The Python output was then loaded into R for the exploratory data analysis and logistic regression modelling.
Using Requests to download the webpage was quite easy. Beautiful Soup(BS) took sometime to get used to for someone like me who was using it for the first time. Below is a snippet of code using Python with BS to parse data.
Data Analysis
The complete data goes all the way back to George Washington, the first President of the United States of America. However, since the analysis only covers Democrats and Republicans, the data was truncated to start 132 years ago (or 33 terms) because that was the start of the era when only these two parties have occupied the White House.
A quick look at the data (figure above left) shows that number of 4 year terms that the Democrats and Republicans have sat in the White House is quite even - 16 versus 17, respectively.
An interesting observation is that Republicans seem to win more when the prior incumbent is a Republican as well (figure above right). Democrats, however, show no difference in winning whether the prior occupant of the White House is a Democrat or Republican.
I also looked at the number of Republican administrations in the last 4 terms and tried to see if there is any pattern that would show up visually. It seems Republicans win more than the usual when a Republican has been in the White House in any two of the last 4 administrations which are shown both in the bar plot and the mosaic plot below.
Since this is a classification exercise, the logistic regression model was used to see if a good predictive model can be constructed to predict whether an an incoming administration will be a Democrat or a Republican. Three predictive variables are used: the party of the incumbent administration, the number of Republican terms in the last four administrations, and whether the incumbent was reelected or not.
The glm model in R was used for the analysis. The resulting model had a low Mc Faddens Pseudo R-squared result of 0.048 which indicates it is not a good predictive model. A snippet of the R code that runs this section is contained in the site of the link : https://gist.github.com/gldomingo/b3f72d1fe10bb06d0840210d682df9ac
Nevertheless, for practice I just proceeded with the logistic regression process of checking for outliers by running the influence plot. The results are shown on the right. I checked #17 and it is a valid entry so I decided to keep it.
The variables were reduced from three to two by taking out the reelection variable. The chi-squared test comparing the three variable model and the two variable model did not show any significant difference so the two variable model was was used to make a predictive model.
Of course, the last step is to predict based on the two predictor variables by inputting the values as of today. The value for the incumbent is Democrat and the Republicans have held 2 of the last four terms.

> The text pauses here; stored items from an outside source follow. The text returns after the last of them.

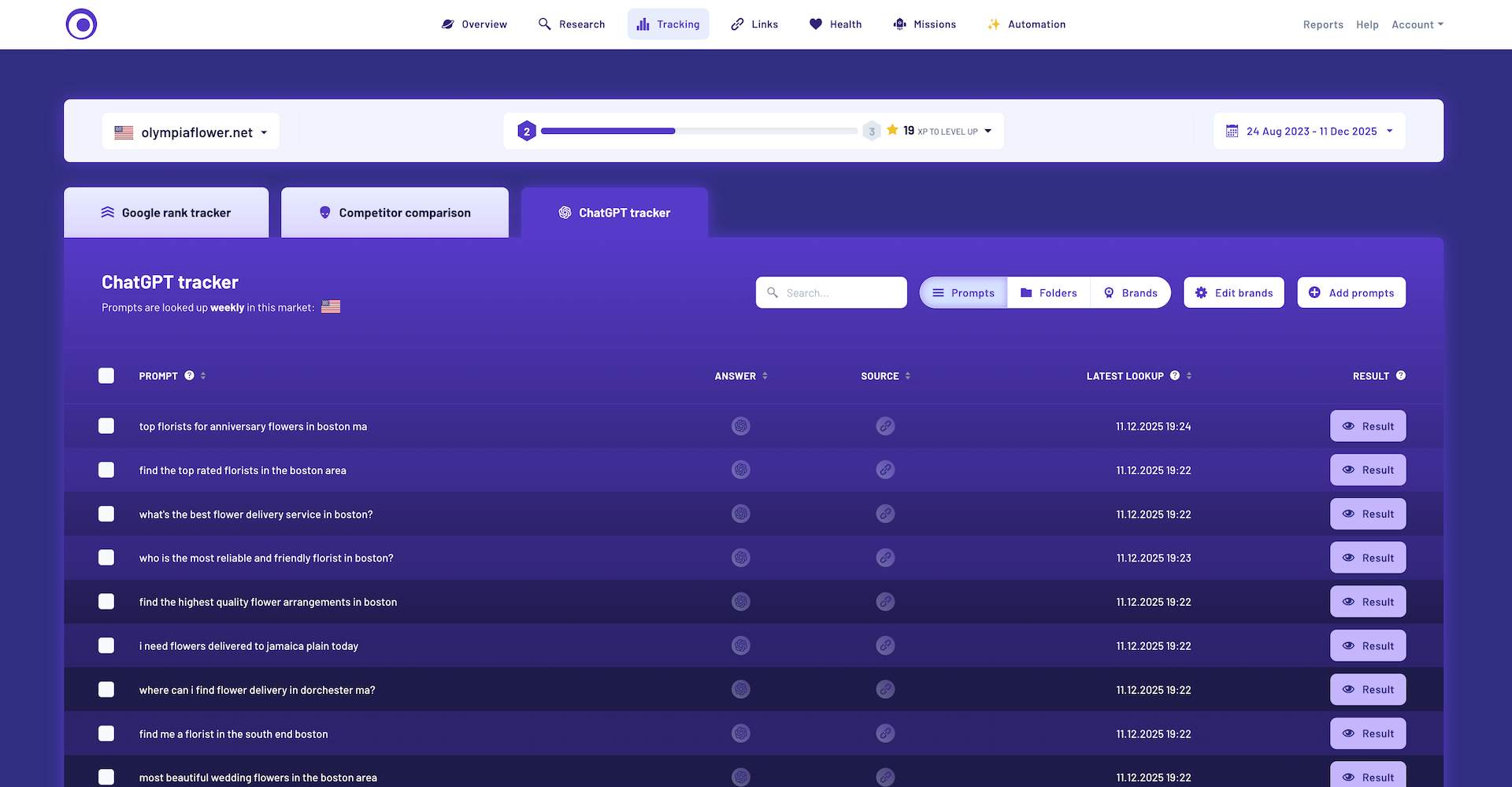The height and width of the screenshot is (787, 1512).
Task: Click the source link icon for the top rated florists prompt
Action: click(885, 470)
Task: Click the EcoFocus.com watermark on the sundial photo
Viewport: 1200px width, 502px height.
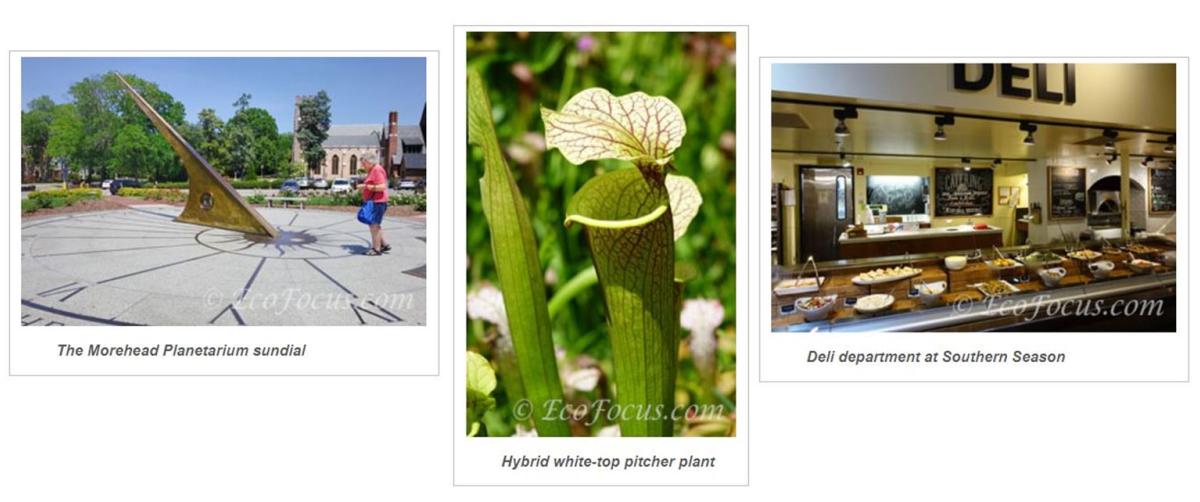Action: (310, 300)
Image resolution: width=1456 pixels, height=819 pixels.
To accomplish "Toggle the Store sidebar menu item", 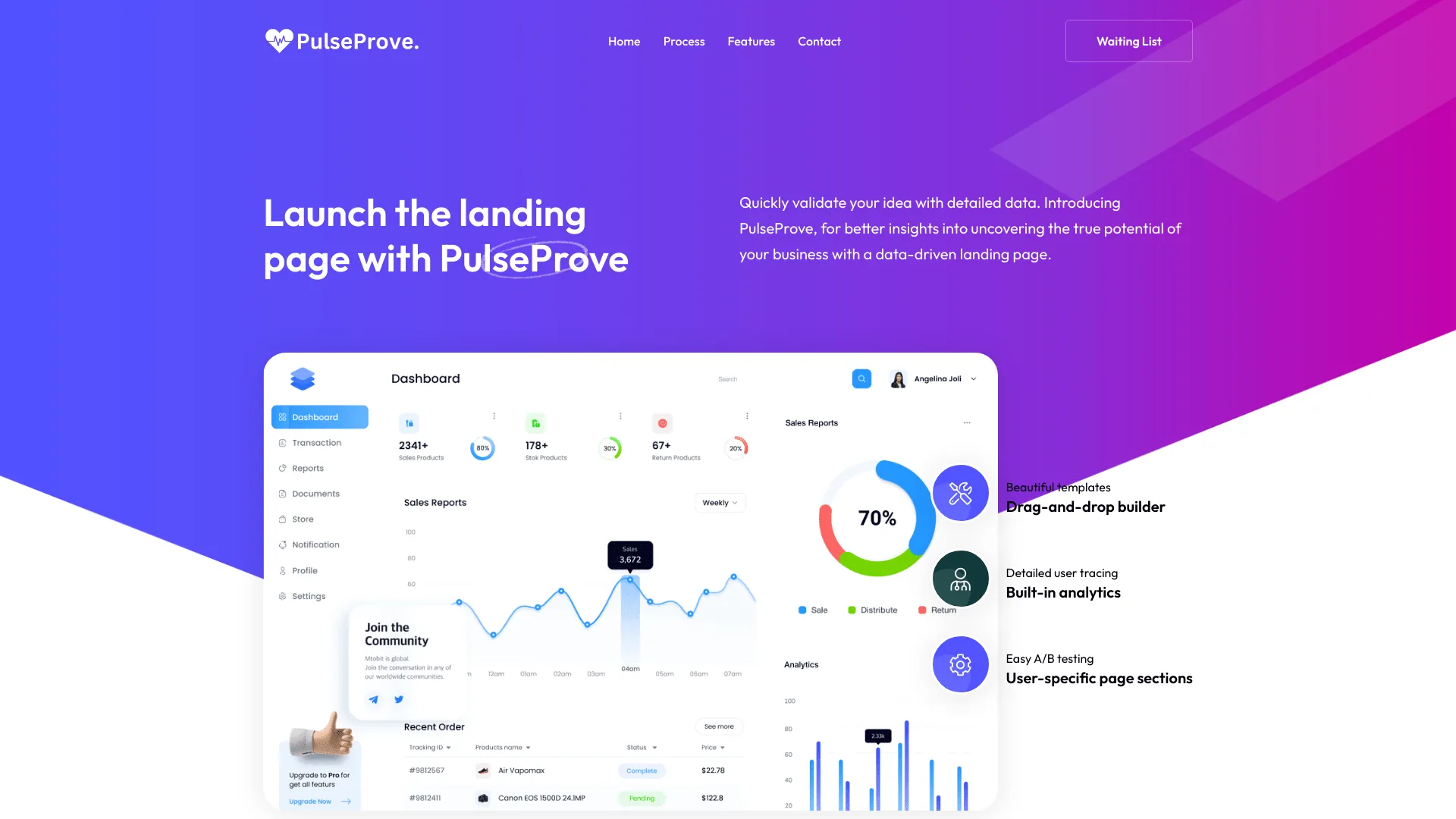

And so the winner is . . .
It will have to wait until I am able to develop a better model.
Conclusion
Even though no significant findings came out of the analysis, this project was an eye opener in another way. It showed me the abundance of publicly available data that is waiting to be analysed. The fact that anyone can download, collect and analyse data from any website is truly awesome and I can't wait to try another web scraping project after this bootcamp is done. Data science is here to stay for a long time.